> [WHAT THIS TASK INVOLVES] Reproduce verbatim the lines of the listing below, starting with the line that contains "Click the play button beside WATCH VIDEO" and continuing through the line that contains "click(x=280, y=180)", including both of these lines.

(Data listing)
####

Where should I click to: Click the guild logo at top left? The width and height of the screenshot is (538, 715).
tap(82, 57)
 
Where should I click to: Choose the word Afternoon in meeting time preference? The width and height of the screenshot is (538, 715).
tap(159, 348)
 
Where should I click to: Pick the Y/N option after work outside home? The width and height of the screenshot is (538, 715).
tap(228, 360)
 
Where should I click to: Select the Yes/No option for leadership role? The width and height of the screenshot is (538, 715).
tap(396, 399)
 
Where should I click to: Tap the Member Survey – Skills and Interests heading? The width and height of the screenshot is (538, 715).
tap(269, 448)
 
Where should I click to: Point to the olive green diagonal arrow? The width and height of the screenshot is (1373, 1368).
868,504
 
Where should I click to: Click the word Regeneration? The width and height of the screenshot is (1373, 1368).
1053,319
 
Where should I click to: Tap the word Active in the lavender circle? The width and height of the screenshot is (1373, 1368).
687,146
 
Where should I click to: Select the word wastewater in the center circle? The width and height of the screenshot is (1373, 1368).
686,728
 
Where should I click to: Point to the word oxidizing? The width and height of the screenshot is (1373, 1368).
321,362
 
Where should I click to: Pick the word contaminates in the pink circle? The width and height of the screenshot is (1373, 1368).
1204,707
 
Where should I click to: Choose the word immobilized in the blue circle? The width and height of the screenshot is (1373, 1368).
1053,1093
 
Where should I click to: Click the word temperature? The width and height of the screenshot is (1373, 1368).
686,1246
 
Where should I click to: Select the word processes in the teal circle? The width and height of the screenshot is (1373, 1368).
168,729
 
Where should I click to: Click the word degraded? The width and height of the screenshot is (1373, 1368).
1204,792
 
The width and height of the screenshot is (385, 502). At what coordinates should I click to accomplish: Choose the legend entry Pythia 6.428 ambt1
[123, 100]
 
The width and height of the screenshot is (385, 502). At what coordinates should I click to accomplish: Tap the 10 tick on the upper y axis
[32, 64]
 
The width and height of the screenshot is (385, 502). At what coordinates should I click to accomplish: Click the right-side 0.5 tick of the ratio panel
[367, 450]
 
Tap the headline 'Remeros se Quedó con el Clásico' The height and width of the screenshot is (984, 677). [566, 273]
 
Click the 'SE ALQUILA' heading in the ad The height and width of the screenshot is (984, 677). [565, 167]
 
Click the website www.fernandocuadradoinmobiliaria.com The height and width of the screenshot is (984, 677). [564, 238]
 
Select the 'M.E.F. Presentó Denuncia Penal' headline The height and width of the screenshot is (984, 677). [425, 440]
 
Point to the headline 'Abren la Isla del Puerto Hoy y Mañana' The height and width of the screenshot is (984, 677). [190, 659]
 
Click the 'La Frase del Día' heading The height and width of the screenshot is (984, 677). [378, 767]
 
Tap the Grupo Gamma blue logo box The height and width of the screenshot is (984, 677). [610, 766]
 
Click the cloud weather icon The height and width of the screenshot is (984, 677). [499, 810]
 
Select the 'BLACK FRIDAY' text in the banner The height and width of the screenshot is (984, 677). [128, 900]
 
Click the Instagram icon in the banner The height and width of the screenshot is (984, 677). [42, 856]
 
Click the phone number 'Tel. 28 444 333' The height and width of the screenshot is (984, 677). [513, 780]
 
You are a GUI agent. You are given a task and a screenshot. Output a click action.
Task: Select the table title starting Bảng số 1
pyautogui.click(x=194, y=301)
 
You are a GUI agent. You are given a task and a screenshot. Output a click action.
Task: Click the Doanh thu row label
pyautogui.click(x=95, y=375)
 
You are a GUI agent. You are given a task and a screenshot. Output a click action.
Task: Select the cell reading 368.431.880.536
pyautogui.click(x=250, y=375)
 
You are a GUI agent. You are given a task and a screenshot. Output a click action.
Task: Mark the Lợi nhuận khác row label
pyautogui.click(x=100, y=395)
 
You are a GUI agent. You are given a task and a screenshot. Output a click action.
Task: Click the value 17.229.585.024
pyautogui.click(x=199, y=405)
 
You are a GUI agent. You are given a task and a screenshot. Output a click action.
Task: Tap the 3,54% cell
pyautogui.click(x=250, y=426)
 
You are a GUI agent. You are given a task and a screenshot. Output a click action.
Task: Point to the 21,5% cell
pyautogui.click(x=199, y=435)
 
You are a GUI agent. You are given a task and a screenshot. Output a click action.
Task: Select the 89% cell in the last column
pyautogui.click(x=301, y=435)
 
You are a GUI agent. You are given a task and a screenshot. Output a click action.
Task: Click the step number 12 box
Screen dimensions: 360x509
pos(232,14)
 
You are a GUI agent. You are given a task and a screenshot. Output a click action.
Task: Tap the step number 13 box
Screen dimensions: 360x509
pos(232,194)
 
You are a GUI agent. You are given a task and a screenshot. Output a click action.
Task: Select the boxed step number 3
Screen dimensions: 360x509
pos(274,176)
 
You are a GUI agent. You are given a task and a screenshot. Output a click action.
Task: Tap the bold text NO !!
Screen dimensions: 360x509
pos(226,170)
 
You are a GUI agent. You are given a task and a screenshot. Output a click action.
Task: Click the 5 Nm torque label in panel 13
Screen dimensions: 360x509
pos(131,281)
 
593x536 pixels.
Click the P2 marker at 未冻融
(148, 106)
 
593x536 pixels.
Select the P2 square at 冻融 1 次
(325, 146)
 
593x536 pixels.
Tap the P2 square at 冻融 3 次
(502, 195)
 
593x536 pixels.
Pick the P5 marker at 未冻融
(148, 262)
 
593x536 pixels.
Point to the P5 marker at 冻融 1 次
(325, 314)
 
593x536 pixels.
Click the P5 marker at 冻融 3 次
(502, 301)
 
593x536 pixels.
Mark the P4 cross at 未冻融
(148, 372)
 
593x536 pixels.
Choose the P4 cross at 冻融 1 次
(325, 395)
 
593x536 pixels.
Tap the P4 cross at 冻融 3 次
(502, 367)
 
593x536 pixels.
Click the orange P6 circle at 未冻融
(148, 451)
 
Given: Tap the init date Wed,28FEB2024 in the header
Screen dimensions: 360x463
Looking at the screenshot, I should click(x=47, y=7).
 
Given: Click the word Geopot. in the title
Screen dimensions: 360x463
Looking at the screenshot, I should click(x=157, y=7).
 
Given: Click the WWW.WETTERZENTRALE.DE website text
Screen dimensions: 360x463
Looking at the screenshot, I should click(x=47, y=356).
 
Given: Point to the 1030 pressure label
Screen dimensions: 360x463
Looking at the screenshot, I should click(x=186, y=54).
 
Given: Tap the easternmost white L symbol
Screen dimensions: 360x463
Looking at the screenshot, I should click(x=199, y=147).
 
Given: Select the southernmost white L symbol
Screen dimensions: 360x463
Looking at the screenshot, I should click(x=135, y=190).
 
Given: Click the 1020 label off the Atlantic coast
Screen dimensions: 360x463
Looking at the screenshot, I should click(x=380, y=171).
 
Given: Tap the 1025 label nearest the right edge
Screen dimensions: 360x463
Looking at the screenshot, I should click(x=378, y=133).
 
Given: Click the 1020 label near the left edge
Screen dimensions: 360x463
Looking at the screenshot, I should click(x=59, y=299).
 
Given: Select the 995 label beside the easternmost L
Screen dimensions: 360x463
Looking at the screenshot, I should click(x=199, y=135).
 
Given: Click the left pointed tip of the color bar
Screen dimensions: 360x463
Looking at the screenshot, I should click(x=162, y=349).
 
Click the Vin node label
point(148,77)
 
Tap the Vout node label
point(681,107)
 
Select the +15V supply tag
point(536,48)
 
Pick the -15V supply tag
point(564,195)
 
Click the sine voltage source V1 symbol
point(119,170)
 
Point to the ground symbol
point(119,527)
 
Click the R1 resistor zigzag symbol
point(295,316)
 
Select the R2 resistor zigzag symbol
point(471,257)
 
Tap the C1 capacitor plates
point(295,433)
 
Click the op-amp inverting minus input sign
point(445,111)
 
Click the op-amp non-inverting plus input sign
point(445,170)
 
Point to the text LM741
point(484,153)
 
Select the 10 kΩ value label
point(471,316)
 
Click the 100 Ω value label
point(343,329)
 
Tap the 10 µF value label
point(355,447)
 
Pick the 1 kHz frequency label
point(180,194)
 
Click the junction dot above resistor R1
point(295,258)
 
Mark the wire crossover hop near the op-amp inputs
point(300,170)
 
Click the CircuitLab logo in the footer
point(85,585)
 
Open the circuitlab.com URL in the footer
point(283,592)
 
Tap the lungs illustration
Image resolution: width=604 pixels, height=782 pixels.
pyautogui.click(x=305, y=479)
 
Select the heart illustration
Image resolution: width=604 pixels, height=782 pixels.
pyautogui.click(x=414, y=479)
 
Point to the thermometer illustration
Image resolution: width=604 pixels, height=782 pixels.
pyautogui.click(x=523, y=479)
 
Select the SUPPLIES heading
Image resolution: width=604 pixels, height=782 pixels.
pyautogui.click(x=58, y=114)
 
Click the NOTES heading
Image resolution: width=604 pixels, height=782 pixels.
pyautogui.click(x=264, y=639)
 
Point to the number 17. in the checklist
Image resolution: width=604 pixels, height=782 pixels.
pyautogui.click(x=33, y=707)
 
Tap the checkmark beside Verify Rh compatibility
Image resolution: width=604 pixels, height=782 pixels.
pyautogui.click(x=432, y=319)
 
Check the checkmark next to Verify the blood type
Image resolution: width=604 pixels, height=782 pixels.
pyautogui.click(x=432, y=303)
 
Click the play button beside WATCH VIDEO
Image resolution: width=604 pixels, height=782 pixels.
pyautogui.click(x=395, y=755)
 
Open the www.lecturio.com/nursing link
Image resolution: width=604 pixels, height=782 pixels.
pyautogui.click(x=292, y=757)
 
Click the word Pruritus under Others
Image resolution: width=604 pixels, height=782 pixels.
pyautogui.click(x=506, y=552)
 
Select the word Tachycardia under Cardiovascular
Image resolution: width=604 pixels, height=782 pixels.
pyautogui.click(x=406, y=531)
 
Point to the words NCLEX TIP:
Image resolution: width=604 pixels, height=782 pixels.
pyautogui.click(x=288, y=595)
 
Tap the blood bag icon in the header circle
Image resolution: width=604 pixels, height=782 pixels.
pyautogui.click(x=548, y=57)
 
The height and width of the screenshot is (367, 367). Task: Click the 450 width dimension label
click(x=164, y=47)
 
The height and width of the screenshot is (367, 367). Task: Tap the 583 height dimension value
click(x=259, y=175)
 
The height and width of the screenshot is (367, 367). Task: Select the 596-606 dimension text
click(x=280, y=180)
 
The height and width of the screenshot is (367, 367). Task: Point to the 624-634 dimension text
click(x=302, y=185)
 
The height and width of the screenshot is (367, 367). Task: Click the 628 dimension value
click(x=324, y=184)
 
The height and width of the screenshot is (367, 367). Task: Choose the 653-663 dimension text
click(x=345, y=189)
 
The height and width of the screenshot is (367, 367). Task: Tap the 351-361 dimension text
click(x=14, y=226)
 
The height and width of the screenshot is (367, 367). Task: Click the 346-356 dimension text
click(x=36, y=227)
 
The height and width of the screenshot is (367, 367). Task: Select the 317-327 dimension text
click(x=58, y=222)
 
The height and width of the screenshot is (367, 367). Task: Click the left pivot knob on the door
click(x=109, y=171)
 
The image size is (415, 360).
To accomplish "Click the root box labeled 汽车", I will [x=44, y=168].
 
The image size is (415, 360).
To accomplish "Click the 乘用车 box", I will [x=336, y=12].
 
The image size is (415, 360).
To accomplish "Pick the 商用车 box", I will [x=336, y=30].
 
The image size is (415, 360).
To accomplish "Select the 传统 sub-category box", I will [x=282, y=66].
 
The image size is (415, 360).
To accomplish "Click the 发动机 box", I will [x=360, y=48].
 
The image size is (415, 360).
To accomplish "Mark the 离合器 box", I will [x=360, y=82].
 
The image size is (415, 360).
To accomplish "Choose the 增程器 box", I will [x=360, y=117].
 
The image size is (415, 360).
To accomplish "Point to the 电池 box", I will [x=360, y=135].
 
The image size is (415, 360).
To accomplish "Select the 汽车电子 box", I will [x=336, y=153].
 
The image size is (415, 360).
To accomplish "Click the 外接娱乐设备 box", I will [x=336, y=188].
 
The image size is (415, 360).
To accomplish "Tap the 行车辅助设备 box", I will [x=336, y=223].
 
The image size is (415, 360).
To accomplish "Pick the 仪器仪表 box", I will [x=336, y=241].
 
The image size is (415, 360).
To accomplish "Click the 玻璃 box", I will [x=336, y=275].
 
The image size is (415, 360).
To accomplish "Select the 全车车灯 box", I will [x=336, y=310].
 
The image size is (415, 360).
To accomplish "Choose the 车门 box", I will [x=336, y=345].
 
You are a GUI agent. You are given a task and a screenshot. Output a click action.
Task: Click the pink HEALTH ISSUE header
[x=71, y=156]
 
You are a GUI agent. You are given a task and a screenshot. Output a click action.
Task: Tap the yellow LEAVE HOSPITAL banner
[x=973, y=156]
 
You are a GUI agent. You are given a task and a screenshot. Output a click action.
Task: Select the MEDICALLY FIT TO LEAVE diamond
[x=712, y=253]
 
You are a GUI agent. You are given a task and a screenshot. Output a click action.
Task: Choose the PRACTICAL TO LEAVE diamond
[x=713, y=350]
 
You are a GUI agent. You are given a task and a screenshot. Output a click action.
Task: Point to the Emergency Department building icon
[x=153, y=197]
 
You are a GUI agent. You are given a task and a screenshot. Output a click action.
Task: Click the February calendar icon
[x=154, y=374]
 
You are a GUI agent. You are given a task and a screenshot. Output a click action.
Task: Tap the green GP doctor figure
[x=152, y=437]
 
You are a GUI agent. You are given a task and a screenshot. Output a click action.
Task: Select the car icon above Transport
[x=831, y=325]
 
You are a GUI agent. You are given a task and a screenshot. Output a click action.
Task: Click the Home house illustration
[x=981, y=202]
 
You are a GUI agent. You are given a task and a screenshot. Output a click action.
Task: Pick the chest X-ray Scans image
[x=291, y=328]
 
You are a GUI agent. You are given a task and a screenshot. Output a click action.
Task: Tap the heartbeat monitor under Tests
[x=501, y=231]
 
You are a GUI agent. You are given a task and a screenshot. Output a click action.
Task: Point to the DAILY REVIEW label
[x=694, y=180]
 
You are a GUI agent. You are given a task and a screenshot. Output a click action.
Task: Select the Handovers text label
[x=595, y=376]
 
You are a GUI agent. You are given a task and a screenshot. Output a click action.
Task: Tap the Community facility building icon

####

> [EXERCISE RESULT]
Click the play button beside WATCH VIDEO
Image resolution: width=604 pixels, height=782 pixels.
pyautogui.click(x=395, y=755)
 
Open the www.lecturio.com/nursing link
Image resolution: width=604 pixels, height=782 pixels.
pyautogui.click(x=292, y=757)
 
Click the word Pruritus under Others
Image resolution: width=604 pixels, height=782 pixels.
pyautogui.click(x=506, y=552)
 
Select the word Tachycardia under Cardiovascular
Image resolution: width=604 pixels, height=782 pixels.
pyautogui.click(x=406, y=531)
 
Point to the words NCLEX TIP:
Image resolution: width=604 pixels, height=782 pixels.
pyautogui.click(x=288, y=595)
 
Tap the blood bag icon in the header circle
Image resolution: width=604 pixels, height=782 pixels.
pyautogui.click(x=548, y=57)
 
The height and width of the screenshot is (367, 367). Task: Click the 450 width dimension label
click(x=164, y=47)
 
The height and width of the screenshot is (367, 367). Task: Tap the 583 height dimension value
click(x=259, y=175)
 
The height and width of the screenshot is (367, 367). Task: Select the 596-606 dimension text
click(x=280, y=180)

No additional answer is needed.